## EXERCISE TASK:
Count the lines in the material below that contain the string "screenshot", and reply with the number alone.

======== SUPPLIED RECORDS

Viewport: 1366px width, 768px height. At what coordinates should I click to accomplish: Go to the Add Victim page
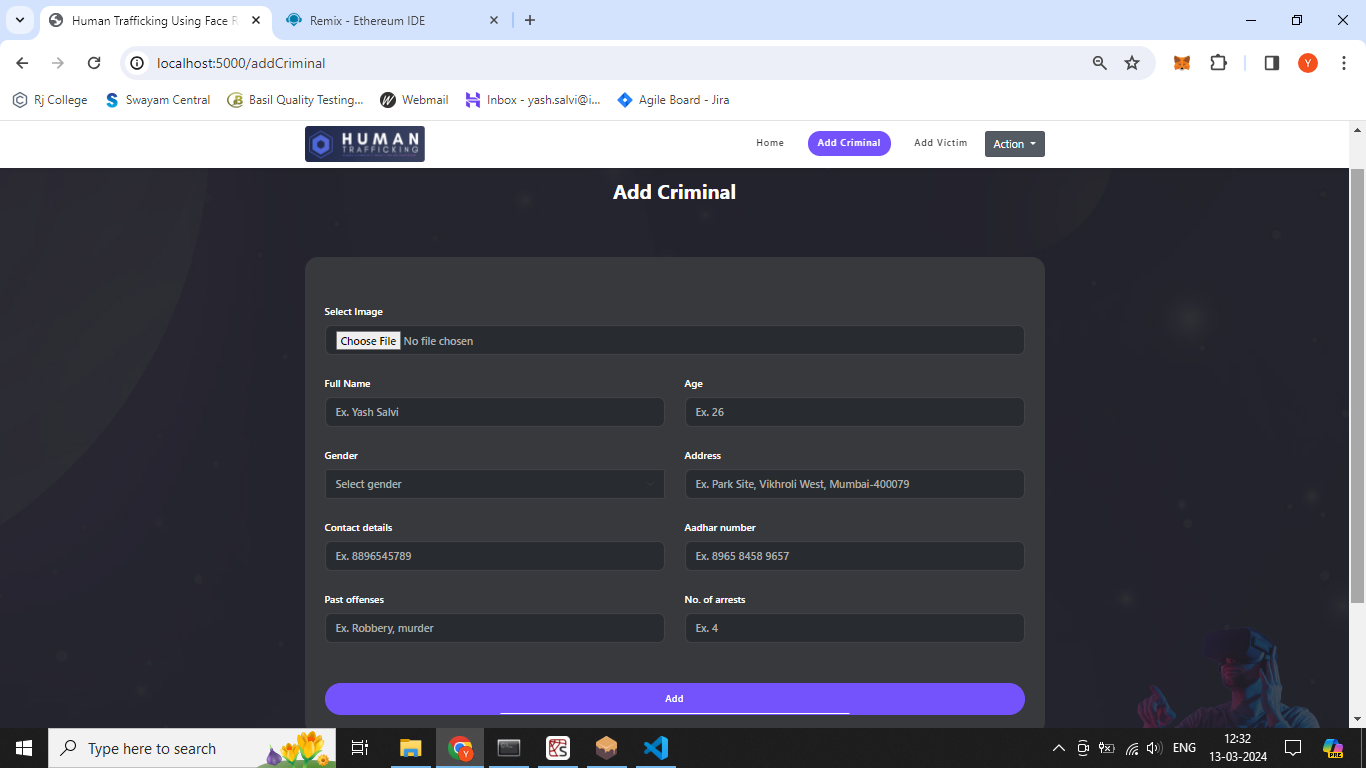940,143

================
======== SUPPLIED RECORDS

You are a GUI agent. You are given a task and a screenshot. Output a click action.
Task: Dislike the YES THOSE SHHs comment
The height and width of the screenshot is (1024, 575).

================

## OUTPUT FOR THIS EXERCISE:
2